**ACTIVITY:**
Starting at the line that holds "Sort by the Cost Per Unit column" and stopping at the line that holds "Viewport: 2020px width, 1001px height.", restate the records below word for word, with both of those lines included.

[SUPPLIED MATERIAL — start]

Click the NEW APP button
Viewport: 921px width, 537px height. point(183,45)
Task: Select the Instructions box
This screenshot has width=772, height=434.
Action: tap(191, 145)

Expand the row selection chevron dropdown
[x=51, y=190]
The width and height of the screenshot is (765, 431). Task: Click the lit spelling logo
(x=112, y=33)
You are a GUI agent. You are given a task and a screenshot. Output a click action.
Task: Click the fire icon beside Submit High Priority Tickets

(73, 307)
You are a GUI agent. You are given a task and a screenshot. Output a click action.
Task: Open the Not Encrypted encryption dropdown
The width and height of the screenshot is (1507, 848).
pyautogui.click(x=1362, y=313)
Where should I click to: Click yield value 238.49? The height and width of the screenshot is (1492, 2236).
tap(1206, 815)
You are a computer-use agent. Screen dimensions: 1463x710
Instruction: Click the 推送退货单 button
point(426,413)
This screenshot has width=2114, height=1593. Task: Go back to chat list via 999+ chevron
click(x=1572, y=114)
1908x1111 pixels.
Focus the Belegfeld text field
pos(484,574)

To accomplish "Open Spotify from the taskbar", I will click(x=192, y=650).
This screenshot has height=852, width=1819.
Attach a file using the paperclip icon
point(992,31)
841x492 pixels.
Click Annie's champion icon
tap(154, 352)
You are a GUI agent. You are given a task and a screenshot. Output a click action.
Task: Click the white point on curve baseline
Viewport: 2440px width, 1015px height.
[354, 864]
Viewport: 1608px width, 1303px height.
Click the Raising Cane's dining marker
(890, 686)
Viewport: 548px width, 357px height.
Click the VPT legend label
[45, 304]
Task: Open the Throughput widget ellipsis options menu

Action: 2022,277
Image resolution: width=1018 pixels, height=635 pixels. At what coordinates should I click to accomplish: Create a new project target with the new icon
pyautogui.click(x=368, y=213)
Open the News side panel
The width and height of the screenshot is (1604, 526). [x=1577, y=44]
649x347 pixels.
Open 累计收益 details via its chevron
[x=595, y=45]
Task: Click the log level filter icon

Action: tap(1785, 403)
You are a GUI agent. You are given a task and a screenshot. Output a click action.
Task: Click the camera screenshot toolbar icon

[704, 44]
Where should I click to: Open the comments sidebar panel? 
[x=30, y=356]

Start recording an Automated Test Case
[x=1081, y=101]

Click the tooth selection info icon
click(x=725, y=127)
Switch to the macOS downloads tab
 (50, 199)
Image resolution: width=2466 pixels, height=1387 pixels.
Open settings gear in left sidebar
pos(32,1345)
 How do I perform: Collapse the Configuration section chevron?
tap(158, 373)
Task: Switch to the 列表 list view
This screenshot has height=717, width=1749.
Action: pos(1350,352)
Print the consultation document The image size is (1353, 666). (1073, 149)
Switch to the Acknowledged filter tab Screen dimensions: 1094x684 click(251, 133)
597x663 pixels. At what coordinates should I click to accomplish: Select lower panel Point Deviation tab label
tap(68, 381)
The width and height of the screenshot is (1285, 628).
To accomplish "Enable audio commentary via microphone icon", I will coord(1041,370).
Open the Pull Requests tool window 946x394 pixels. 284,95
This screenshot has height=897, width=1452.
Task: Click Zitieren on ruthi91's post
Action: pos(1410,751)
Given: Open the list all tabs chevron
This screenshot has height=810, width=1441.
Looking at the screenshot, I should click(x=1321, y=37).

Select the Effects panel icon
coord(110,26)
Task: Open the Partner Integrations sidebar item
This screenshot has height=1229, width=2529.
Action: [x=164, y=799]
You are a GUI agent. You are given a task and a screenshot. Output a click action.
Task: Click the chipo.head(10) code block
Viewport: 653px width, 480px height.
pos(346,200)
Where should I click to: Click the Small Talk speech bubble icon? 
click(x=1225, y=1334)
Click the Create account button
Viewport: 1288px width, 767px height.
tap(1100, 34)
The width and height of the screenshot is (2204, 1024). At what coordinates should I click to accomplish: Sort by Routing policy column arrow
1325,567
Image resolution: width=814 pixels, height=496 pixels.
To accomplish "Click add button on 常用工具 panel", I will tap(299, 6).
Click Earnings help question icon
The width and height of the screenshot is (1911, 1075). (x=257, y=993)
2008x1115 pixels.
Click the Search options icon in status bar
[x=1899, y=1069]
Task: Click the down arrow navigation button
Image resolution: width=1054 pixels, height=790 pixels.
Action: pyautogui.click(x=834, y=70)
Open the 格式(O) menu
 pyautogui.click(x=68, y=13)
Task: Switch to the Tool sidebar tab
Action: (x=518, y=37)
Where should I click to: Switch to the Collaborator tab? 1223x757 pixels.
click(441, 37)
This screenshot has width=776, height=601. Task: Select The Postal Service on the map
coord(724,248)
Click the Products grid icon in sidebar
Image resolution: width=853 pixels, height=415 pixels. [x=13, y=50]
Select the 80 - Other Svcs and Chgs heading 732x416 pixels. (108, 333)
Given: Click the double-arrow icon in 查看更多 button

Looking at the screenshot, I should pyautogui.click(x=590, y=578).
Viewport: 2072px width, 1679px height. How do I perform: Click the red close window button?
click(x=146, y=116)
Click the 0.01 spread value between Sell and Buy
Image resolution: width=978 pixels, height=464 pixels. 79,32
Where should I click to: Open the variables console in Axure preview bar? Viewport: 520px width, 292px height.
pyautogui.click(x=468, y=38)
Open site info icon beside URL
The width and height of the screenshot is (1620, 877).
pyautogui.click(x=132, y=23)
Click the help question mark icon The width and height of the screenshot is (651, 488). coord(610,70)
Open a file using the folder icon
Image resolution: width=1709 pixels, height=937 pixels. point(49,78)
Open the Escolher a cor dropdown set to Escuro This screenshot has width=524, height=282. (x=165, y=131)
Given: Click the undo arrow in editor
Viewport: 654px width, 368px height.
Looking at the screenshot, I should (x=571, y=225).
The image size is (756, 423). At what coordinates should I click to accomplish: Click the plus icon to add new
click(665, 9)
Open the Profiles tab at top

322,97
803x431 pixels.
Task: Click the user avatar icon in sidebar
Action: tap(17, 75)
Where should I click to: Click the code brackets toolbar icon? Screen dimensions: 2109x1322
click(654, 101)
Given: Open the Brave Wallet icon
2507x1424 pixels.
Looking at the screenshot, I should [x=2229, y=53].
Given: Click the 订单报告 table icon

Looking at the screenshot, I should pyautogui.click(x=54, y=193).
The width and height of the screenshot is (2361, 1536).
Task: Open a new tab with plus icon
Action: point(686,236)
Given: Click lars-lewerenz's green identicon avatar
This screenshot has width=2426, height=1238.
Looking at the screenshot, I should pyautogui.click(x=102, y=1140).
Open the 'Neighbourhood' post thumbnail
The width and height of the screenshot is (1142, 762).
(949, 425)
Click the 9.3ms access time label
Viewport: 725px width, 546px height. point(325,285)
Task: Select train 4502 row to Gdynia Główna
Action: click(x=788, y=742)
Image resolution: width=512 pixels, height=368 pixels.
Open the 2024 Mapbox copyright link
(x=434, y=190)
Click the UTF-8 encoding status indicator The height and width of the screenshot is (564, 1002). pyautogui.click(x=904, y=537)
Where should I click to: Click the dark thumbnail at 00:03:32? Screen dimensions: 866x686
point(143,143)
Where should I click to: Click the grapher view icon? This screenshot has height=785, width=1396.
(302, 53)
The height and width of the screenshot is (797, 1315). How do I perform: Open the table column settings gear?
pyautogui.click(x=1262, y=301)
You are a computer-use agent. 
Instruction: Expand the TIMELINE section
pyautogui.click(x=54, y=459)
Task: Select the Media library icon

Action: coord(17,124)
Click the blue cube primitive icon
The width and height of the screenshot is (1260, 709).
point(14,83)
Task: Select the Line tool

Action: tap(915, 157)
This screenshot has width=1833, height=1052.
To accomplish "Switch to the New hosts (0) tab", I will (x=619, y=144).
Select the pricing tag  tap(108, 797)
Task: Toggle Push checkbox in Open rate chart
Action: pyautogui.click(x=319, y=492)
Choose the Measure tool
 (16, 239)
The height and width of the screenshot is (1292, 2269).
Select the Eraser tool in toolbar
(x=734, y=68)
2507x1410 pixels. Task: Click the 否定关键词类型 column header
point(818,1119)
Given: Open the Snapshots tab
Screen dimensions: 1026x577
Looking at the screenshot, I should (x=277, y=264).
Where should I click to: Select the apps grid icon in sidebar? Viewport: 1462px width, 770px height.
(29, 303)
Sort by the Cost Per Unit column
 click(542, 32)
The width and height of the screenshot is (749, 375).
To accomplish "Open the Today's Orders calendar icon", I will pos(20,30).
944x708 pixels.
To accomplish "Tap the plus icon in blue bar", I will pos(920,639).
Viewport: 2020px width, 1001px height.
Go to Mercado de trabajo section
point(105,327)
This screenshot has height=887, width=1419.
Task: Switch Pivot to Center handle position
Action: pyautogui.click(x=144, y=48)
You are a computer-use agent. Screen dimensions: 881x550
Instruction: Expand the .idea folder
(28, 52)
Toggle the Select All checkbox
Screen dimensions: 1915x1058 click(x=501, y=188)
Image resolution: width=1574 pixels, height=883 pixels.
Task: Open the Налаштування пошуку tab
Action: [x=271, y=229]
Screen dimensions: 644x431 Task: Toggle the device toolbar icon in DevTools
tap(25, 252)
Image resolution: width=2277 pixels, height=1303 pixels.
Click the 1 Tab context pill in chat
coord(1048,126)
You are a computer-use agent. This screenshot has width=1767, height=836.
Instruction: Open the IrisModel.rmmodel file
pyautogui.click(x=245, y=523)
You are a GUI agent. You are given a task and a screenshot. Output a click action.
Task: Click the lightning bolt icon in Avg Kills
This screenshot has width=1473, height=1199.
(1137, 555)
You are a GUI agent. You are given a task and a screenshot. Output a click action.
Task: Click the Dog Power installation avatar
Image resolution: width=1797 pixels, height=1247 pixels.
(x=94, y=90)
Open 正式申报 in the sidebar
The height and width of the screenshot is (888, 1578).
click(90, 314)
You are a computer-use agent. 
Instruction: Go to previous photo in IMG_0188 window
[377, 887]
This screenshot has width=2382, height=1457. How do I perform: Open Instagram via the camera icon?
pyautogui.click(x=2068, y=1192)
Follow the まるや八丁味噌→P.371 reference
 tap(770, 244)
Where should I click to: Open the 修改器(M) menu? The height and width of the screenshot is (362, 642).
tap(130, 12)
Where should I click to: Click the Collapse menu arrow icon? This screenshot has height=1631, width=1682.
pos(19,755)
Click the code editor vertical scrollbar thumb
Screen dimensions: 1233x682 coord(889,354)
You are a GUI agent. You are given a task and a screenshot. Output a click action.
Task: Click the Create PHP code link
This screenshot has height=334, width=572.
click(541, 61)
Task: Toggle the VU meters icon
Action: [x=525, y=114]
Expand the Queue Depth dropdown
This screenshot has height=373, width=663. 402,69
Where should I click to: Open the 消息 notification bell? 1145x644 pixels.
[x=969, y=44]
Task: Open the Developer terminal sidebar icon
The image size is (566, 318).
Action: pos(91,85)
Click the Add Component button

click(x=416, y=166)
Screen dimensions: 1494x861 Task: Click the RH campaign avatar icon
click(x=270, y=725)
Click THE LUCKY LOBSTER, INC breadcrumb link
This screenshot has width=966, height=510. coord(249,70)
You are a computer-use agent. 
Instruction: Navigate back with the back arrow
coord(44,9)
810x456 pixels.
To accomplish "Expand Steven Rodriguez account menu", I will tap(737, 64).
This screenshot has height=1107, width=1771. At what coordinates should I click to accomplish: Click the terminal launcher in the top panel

[SUPPLIED MATERIAL — finish]

**TASK RESPONSE:**
Sort by the Cost Per Unit column
 click(542, 32)
The width and height of the screenshot is (749, 375).
To accomplish "Open the Today's Orders calendar icon", I will pos(20,30).
944x708 pixels.
To accomplish "Tap the plus icon in blue bar", I will pos(920,639).
Viewport: 2020px width, 1001px height.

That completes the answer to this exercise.